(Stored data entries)

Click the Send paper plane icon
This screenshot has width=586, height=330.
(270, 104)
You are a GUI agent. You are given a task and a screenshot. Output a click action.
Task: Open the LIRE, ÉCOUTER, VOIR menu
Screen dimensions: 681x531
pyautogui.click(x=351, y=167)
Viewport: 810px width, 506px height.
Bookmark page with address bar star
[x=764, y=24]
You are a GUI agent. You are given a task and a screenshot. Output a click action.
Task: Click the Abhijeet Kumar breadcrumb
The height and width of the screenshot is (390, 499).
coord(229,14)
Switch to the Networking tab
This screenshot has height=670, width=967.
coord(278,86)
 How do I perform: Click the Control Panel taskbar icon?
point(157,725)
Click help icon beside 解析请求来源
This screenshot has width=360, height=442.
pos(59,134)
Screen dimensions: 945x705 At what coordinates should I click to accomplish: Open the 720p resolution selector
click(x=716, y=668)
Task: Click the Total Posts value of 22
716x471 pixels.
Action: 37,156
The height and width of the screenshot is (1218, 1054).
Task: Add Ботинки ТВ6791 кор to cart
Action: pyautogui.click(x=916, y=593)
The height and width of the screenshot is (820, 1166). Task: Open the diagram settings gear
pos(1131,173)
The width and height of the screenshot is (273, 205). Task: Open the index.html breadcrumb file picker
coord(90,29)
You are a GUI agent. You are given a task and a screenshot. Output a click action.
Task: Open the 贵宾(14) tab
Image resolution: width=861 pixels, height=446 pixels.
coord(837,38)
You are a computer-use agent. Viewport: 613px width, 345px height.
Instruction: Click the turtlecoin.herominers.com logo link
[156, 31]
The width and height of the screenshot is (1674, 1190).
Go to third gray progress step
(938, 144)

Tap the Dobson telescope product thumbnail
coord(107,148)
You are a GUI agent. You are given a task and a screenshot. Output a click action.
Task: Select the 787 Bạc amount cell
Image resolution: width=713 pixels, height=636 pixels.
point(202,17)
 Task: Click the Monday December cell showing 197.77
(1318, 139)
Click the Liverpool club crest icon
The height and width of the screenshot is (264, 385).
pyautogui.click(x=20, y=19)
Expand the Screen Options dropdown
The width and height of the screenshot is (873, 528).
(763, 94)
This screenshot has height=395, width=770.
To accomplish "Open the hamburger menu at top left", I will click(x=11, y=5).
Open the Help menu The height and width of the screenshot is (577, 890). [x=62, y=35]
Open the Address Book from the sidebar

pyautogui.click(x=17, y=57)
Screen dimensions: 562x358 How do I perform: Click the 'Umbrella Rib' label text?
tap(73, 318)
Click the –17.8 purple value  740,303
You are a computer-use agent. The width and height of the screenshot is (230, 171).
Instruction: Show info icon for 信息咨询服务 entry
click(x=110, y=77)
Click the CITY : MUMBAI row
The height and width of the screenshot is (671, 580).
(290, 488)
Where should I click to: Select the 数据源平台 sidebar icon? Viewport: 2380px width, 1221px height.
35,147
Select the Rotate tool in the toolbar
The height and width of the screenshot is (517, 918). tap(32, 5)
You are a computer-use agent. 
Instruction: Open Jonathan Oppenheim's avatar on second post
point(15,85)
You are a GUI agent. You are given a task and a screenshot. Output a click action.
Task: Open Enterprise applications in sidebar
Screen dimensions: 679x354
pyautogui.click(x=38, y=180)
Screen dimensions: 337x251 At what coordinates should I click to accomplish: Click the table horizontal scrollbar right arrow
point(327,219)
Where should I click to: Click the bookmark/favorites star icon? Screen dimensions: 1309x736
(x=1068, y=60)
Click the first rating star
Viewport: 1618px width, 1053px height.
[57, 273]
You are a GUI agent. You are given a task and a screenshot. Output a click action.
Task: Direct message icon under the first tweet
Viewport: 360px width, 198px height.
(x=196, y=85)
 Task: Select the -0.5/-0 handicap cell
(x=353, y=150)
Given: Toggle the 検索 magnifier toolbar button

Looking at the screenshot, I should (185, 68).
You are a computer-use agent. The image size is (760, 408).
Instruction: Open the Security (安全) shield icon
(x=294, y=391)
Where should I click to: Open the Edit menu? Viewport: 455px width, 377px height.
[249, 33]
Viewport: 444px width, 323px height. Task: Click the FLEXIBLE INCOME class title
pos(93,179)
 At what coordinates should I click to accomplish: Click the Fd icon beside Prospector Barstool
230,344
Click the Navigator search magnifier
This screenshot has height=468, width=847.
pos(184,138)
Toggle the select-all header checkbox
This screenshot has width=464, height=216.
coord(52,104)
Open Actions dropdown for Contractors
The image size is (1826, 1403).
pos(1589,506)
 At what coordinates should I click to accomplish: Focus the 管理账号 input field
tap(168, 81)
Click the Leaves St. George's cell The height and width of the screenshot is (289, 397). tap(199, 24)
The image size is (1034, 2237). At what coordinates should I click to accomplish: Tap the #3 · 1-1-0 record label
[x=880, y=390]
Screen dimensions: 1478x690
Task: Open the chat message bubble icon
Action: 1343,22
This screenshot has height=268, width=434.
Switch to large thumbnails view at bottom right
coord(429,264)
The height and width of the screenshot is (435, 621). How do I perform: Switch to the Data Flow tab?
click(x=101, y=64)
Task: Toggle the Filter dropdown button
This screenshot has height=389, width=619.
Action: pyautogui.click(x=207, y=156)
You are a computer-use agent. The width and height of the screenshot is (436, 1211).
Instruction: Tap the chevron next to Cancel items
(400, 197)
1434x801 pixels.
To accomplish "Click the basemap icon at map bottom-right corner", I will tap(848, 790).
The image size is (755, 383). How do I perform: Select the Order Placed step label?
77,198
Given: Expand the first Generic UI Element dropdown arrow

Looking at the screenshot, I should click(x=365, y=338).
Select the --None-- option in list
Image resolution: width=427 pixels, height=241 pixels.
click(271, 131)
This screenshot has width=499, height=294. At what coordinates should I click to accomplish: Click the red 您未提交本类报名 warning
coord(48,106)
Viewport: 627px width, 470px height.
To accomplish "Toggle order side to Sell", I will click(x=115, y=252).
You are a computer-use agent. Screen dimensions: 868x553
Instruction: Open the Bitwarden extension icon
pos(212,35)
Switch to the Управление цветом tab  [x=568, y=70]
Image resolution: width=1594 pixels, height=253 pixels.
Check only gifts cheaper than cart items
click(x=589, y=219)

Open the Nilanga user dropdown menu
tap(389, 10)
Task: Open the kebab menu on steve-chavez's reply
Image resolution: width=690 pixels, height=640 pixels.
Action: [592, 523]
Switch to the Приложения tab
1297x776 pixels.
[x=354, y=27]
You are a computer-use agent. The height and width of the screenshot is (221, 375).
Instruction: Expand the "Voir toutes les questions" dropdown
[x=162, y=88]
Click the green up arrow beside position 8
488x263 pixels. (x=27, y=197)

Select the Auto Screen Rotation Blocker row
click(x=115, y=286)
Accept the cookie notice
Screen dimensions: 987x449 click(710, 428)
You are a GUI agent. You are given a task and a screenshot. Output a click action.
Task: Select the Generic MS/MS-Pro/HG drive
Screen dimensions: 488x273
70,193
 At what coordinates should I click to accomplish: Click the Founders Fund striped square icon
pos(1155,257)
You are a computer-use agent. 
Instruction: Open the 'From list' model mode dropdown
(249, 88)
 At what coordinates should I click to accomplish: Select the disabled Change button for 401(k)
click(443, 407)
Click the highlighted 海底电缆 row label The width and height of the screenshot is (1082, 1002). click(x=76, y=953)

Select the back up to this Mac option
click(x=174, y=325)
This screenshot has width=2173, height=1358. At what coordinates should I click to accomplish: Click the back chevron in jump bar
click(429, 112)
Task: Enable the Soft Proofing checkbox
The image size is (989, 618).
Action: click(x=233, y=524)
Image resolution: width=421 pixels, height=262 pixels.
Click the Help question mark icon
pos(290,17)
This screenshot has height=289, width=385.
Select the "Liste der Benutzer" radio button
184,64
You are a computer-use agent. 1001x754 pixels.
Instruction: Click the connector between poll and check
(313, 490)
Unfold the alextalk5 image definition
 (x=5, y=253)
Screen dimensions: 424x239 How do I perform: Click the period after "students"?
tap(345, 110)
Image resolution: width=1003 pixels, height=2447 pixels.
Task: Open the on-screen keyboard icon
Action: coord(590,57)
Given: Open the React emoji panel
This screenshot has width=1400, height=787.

**Task instructions:**
Reproduce the entries word for word, from the very first line through the line with "[x=764, y=24]", and include that line.

**Expected answer:**
Click the Send paper plane icon
This screenshot has width=586, height=330.
(270, 104)
You are a GUI agent. You are given a task and a screenshot. Output a click action.
Task: Open the LIRE, ÉCOUTER, VOIR menu
Screen dimensions: 681x531
pyautogui.click(x=351, y=167)
Viewport: 810px width, 506px height.
Bookmark page with address bar star
[x=764, y=24]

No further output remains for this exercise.